いわき市常磐西郷町の障害者施設「かむ」。未就学の子どもから成人までを受け入れる多機能型の施設で、7月1日にオープンしました。

普段と比べて、慌ただしく動くスタッフたち。子どもたちも、いつもと違う雰囲気を感じているようです。オープンから1か月あまり。12日、関係者を集めて完成を祝う式典が開かれました。

いわき市の中央部、常磐地区に作られた「かむ」。その理由について、運営するNPO「ままはーと」の代表・笠間真紀さんは、こう話しました。

笠間真紀さん「いわき市はとても広いので、南部地域から(既存施設の)「どりーむず」まで、片道1時間かかる家庭もあり、家族の負担はかなり大きなものです。この現状を何とかしたい、よりきめ細やかな支援を提供したい、子どもたちの活動の場を増やして、家族の負担を少しでも減らしたい。そういう思いが芽生え、この思いを形にした施設が、こちらの「かむ」になります」

「どりーむず」に続く、2つ目の施設として、「かむ」は2020年度に一度、オープンしましたが、運営が難しくなったことで「どりーむず」と統合しました。「かむ」としては、5年ぶりの復活です。

笠間さん「令和2年度に一度「かむ」は開所しましたが、様々な理由から「どりーむず」と統合し、「かむ」の看板を下ろしたことがあります。
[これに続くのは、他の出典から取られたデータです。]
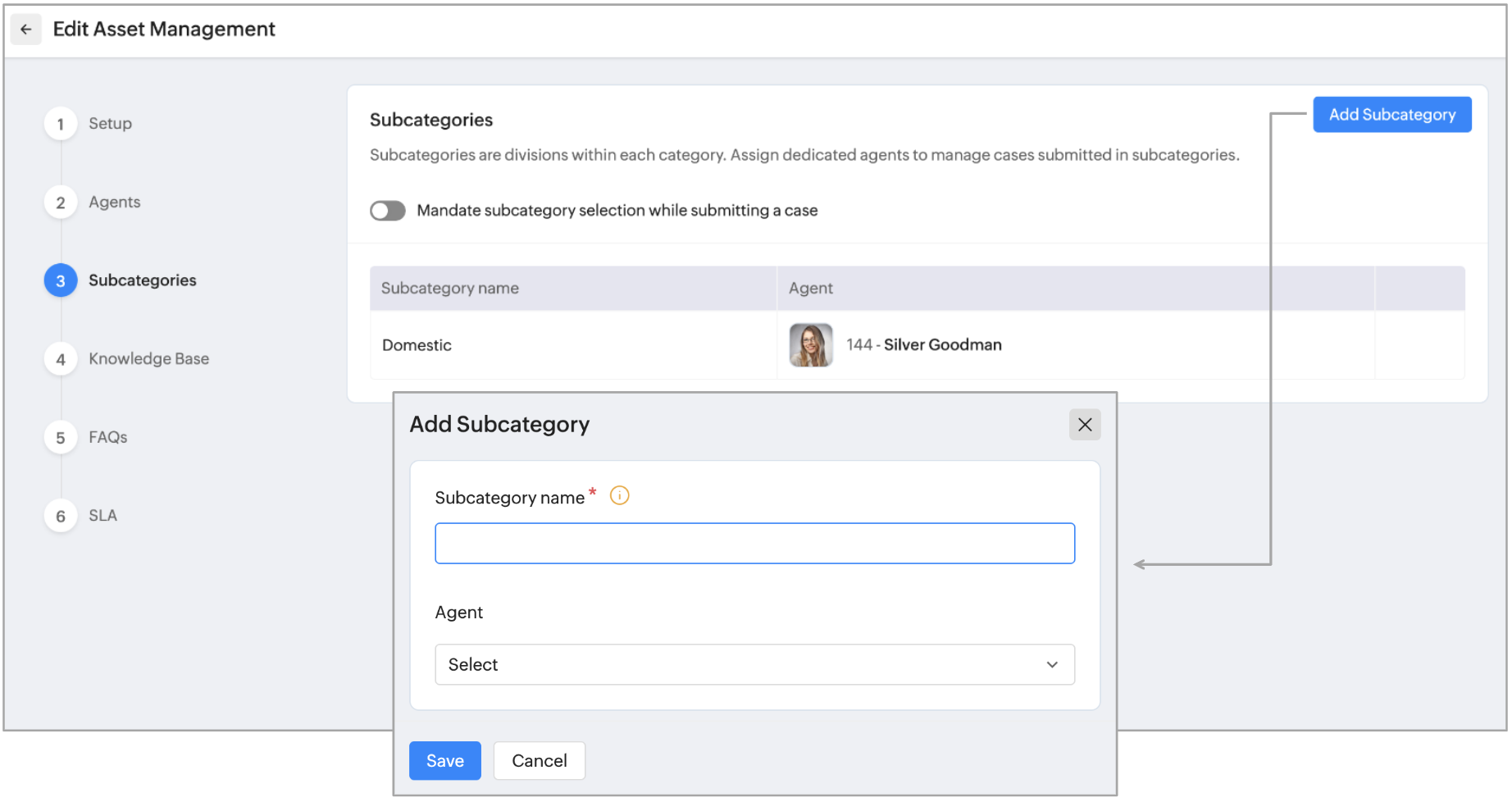Screen dimensions: 1512x802
Task: Click step 4 number circle
Action: point(61,359)
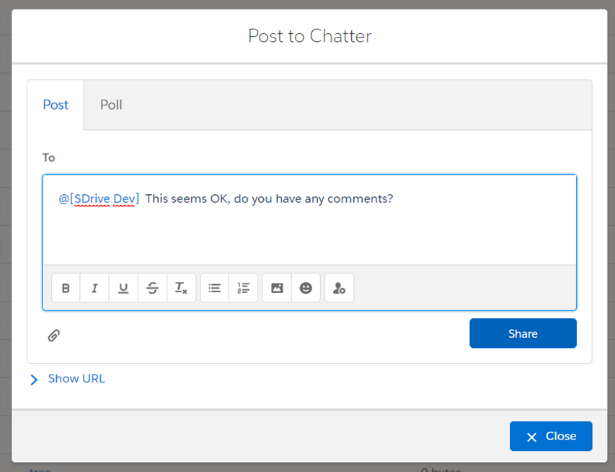The width and height of the screenshot is (615, 472).
Task: Toggle bold formatting in the editor
Action: [66, 288]
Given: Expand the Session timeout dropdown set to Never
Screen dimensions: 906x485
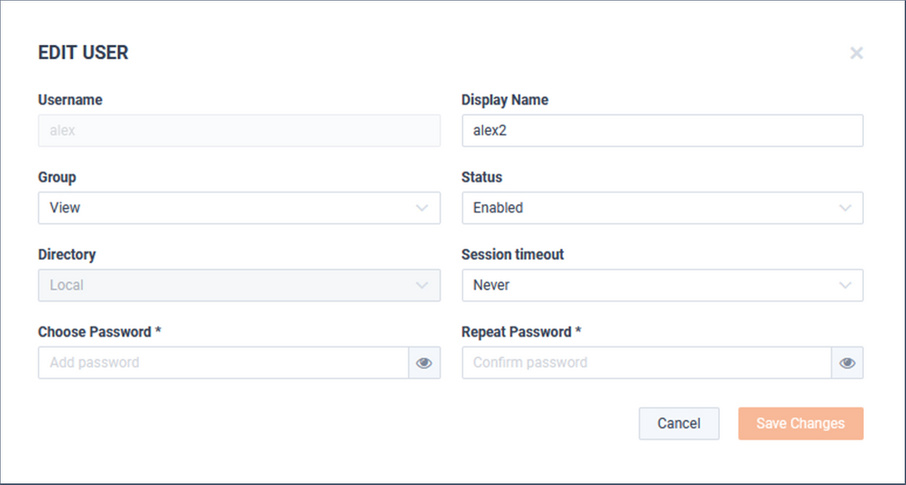Looking at the screenshot, I should (x=662, y=286).
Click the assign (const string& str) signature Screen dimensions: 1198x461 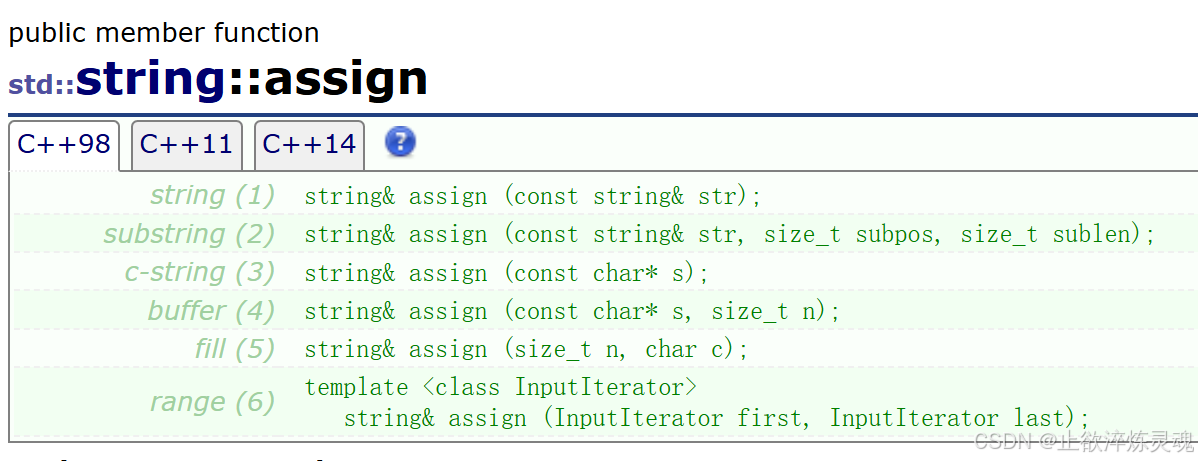(x=533, y=196)
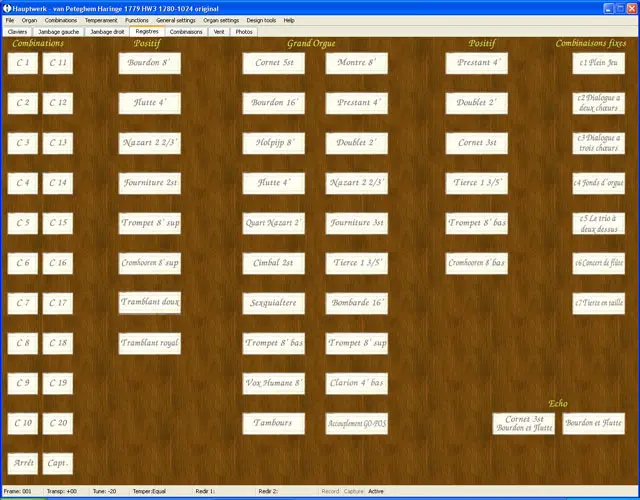This screenshot has width=640, height=500.
Task: Open the Organ settings menu
Action: click(x=221, y=20)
「ままはーと」の歴史の中でも、私の人生においても、最も苦しい決断でした。子どもたちやご家族様に多大なるご迷惑をおかけし「かむ」のスタッフと泣きながら「かむ」の再起を誓いました。この思いを忘れずに、また頑張ろう。いつの日かまた「かむ」を復活しようという願いを込めて、スタッフTシャツには「かむ」の名前をずっと残しておりました」

復活に向けて苦楽をともにした仲間とともに、テープカットが行われ、オープンを祝いました。式典の後、いわき市出身のトロンボーン奏者、笠間勇登さんたちによる演奏も披露されました。

8月8日には、いわきおどりに参加した子どもたち。この日の最後は、トロンボーンによるいわきおどりで締めくくられ、スタッフや子どもたちの笑顔で、あふれていました。